Pour satisfaire son ambition politique, Henry Kissinger intègre le parti républicain et entretient des relations avec des hommes politiques. Il les conseille en agissant hors du circuit politique officiel. Il s’agit notamment de Nelson Rockefeller, Dwight D. Eisenhower, John Fitzgerald Kennedy ou encore Lyndon B. Johnson. Il devient par la suite administrateur de Rockefeller Brothers Fund et de Gulfstream Aerospace Corporation. En 1951, il est nommé directeur du Programme d'études de Défense de Harvard et directeur du Séminaire international de la même académie. Des postes qu’il quitte en 1971. Entre-temps, il est nommé conseiller de nombreuses agences gouvernementales, dont le département d'État des États-Unis. En 1968, pour les élections présidentielles, Henry Kissinger devient conseiller du candidat Richard Nixon qui, une fois élu, le nomme conseiller à la sécurité nationale. Il est la 8e personne des États-Unis occupant ce poste.

# DONNÉES FOURNIES:
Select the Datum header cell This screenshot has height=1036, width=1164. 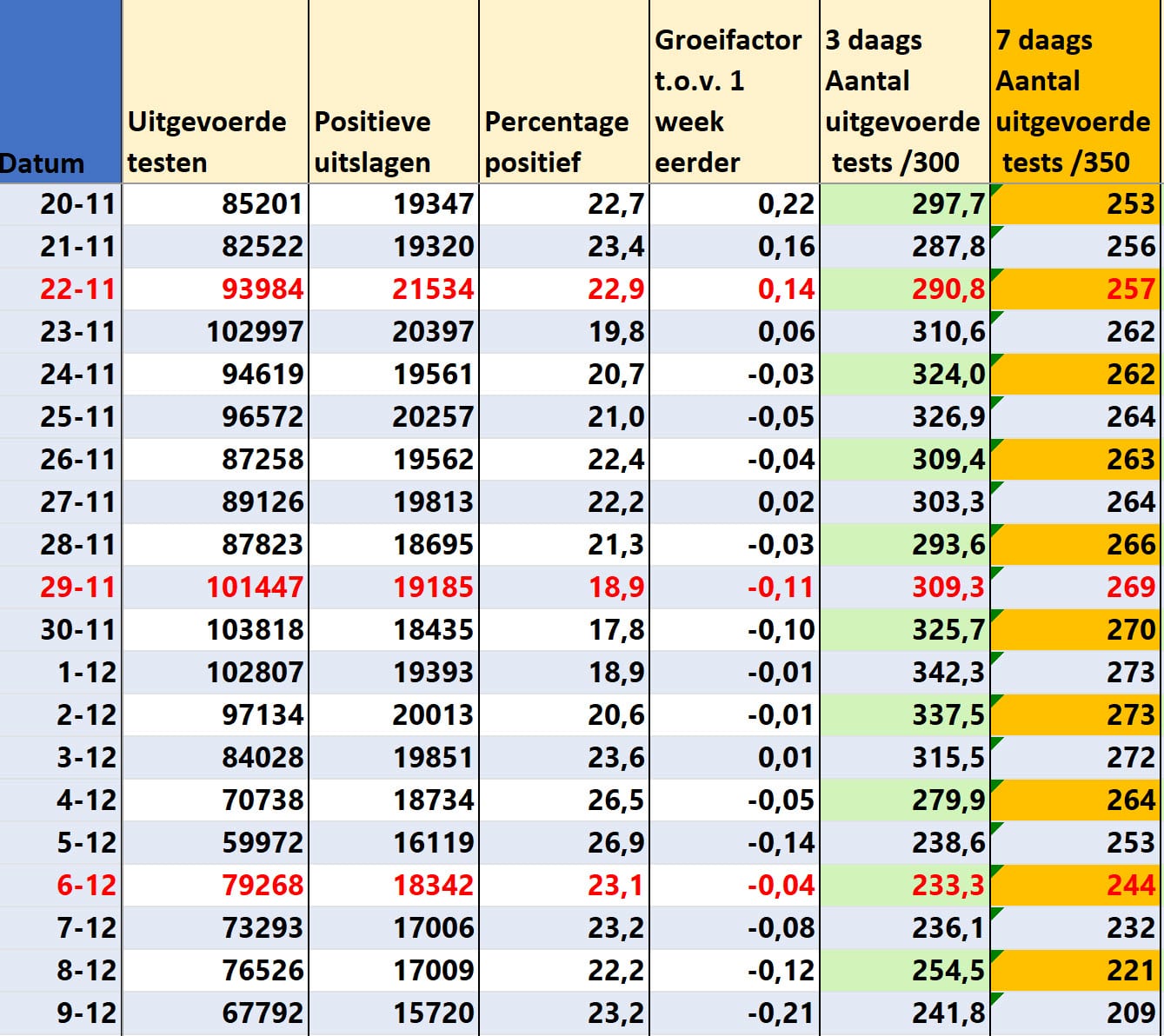coord(60,91)
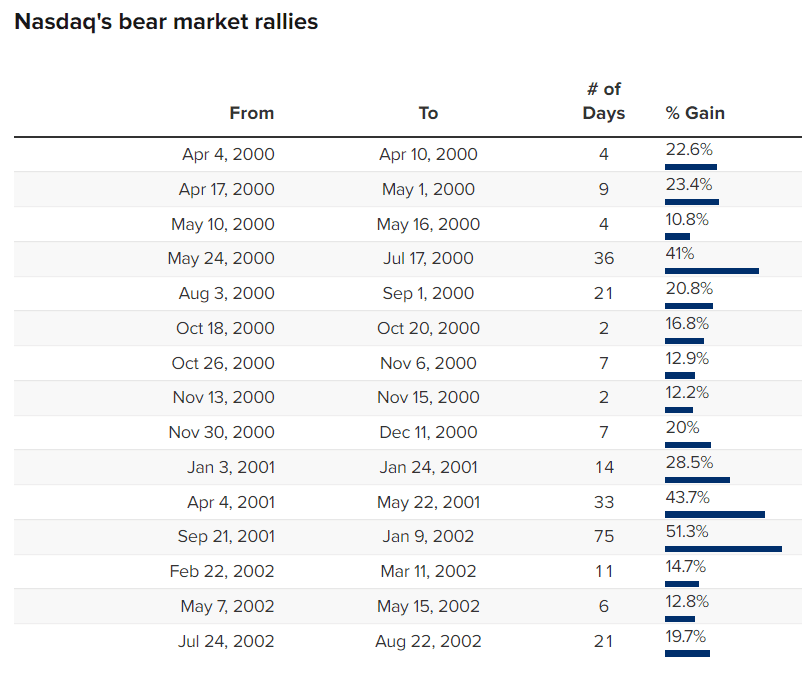
Task: Click the 'Aug 22, 2002' end date
Action: point(428,641)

# CONSIGNE:
Traduisez en anglais la phrase suivante, tirée du texte sur Henry Kissinger : « En 1968, pour les élections présidentielles, Henry Kissinger devient conseiller du candidat Richard Nixon qui, une fois élu, le nomme conseiller à la sécurité nationale. »

# ESPACE RÉPONSE:
In 1968, for the presidential election, Henry Kissinger became an adviser to candidate Richard Nixon, who, once elected, appointed him national security adviser.